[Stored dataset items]
····················

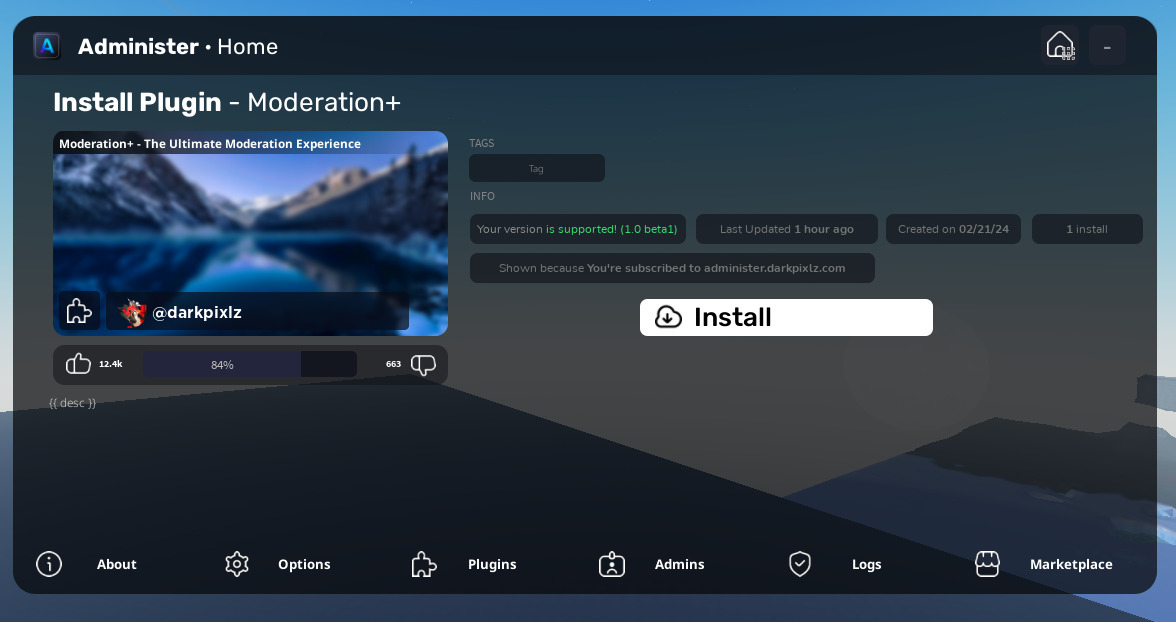
Task: Select the Admins menu label
Action: point(679,564)
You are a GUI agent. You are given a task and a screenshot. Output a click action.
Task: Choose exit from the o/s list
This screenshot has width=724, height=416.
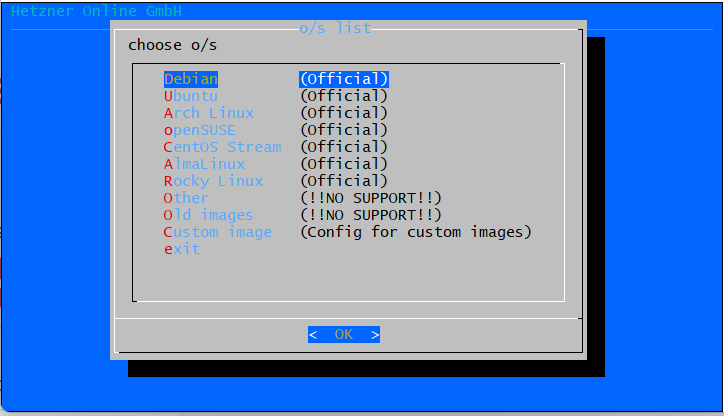(182, 249)

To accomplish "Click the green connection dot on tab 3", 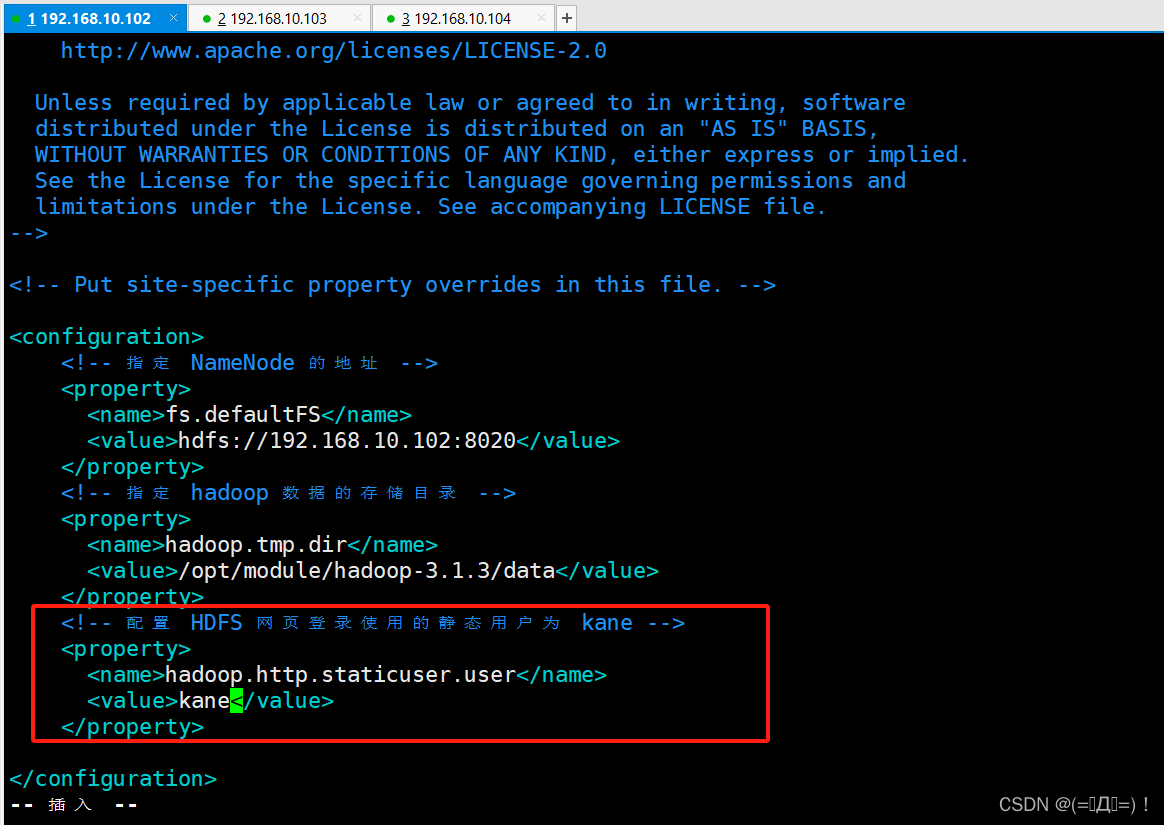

····················

EXERCISE GOAL :: Reproduce exactly and only the lines from the one with "You are a GUI" through the last entry, both included, excluding every picture.

TASK ANSWER ::
You are a GUI agent. You are given a task and a screenshot. Output a click action.
Task: Choose exit from the o/s list
This screenshot has width=724, height=416.
(182, 249)

To accomplish "Click the green connection dot on tab 3", 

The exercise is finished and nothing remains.